On 13 January 2006, Tunku Majid married Tunku Teh Mazni binti Tunku Yusuf, a member of Kedah and Kelantan royal family. Tunku Teh's father, Tunku Yusuf is the son of Tunku Temenggong of Kedah, Tunku Muhammad Jewa ibni Sultan Abdul Hamid Halim Shah and her mother, Tengku Embong Suria is the daughter of Tengku Sri Pekerma Raja of Kelantan, Tengku Abdul Majid bin Tengku Besar Tuan Yusuf. They have two sons, Tunku Mahmood Iskandar, whom Tunku Majid named after his father, Sultan Mahmood Iskandar and second son, Tunku Abdul Mateen Idris Ismail Ibrahim Iskandar, and a daughter named Tunku Aisha Menjalara Iskandar.

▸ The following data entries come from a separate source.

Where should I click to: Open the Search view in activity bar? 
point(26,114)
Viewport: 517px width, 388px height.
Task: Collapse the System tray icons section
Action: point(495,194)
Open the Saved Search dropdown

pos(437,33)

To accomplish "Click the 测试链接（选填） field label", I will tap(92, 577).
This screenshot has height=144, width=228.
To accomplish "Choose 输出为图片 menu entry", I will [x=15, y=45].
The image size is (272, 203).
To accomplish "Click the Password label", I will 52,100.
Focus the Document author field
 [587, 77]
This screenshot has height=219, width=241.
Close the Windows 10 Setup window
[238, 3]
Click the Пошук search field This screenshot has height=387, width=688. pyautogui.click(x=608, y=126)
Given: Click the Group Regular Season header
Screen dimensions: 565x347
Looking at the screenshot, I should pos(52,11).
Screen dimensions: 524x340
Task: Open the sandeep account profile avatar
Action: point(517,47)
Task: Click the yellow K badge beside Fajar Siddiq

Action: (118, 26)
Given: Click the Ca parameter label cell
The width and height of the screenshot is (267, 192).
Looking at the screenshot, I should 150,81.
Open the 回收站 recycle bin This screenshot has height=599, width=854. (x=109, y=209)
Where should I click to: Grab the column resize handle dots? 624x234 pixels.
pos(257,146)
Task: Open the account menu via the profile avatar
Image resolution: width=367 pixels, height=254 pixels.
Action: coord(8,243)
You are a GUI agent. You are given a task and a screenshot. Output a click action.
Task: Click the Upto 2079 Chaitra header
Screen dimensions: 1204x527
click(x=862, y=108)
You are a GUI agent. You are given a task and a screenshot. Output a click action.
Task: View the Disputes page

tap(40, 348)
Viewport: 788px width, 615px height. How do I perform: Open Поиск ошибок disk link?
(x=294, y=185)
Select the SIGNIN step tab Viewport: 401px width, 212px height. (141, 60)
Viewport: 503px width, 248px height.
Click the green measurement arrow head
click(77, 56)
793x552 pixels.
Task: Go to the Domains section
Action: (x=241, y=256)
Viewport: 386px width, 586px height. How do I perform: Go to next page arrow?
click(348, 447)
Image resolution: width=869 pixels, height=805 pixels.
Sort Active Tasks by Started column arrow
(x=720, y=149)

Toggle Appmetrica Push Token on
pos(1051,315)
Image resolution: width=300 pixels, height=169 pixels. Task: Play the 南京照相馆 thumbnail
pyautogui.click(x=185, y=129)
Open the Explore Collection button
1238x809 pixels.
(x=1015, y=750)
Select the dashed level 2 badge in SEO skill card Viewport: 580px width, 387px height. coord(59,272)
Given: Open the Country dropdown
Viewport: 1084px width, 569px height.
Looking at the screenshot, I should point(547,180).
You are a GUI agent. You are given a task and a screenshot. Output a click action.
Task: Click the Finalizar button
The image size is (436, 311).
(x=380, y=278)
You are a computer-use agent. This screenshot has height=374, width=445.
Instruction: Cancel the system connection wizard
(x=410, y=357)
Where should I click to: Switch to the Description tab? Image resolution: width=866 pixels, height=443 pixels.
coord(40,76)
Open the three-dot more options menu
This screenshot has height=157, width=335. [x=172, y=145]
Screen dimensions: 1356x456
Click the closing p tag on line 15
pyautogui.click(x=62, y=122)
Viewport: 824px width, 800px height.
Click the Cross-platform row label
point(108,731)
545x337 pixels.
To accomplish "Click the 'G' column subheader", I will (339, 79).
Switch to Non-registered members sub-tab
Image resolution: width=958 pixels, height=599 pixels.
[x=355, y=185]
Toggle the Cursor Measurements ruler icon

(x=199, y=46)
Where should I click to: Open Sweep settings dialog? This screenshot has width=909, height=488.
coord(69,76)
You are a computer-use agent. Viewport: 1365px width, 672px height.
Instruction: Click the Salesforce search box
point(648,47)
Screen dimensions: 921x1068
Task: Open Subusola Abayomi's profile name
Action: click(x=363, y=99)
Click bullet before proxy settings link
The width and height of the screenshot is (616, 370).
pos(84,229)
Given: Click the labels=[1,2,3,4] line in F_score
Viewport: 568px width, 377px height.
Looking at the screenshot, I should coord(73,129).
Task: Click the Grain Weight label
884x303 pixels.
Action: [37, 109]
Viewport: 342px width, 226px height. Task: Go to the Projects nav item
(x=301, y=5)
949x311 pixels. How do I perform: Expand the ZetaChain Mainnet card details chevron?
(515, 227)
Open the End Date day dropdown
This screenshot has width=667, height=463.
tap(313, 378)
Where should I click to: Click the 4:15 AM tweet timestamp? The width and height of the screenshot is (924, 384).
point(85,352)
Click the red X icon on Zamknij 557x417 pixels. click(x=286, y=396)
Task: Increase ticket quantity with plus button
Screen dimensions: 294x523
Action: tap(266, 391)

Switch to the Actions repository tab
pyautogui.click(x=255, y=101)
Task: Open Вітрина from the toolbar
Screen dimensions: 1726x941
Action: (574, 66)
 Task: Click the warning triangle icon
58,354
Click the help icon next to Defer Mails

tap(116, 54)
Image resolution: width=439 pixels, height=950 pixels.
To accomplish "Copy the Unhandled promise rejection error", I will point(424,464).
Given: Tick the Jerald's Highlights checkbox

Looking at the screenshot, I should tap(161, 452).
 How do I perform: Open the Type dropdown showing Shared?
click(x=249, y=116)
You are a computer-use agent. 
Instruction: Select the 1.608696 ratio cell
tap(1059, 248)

==Children and their date of birth==

| Name | Born | Place birth | Age |
|---|---|---|---|
| Yang Mulia Tunku Mahmood Iskandar bin Tunku Abdul Majid Idris Ismail Ibrahim | 3 November 2006 | Johor Bahru, Johor | 19 years |
| Yang Mulia Tunku Aisha Menjalara Iskandar binti Tunku Abdul Majid Idris Ismail Ibrahim | 21 March 2009 | Johor Bahru, Johor | 17 years |
| Yang Mulia Tunku Abdul Mateen Idris Ismail Ibrahim Iskandar bin Tunku Abdul Majid Idris Ismail Ibrahim | 13 November 2015 | Johor Bahru, Johor | 10 years |

==Societal contributions==
Tunku Majid held the honorary positions of President of the Malaysian Golf Association and Deputy President of the Malaysian Hockey Confederation. In 2008, he proposed the formation of the ASEAN Golf Foundation. Presidents of the golf clubs of the ASEAN countries will take turns to serve as its secretary general. In addition, he was also noted for his contributions to the development of the Malaysian hockey and golf teams. In late 2008, an internal crisis in the administration of these sports associations resulted in Tunku Majid being relieved of his positions.

==Controversies==

===Gomez Incident===

In 1992, Tunku Majid assaulted a hockey player, which culminated in the Malaysia nobility losing immunity from legal prosecution. On 10 July 1992, Tunku Majid assaulted Mohamed Jaafar Selvaraja Mohamed Vello, the goalkeeper of Perak hockey club, after Perak won the match against Tunku Majid's team. Jaafar lodged a police report. Following press reports on the incident, and the Malaysian Hockey Federation banned Tunku Majid from participating in national hockey tournaments for five years.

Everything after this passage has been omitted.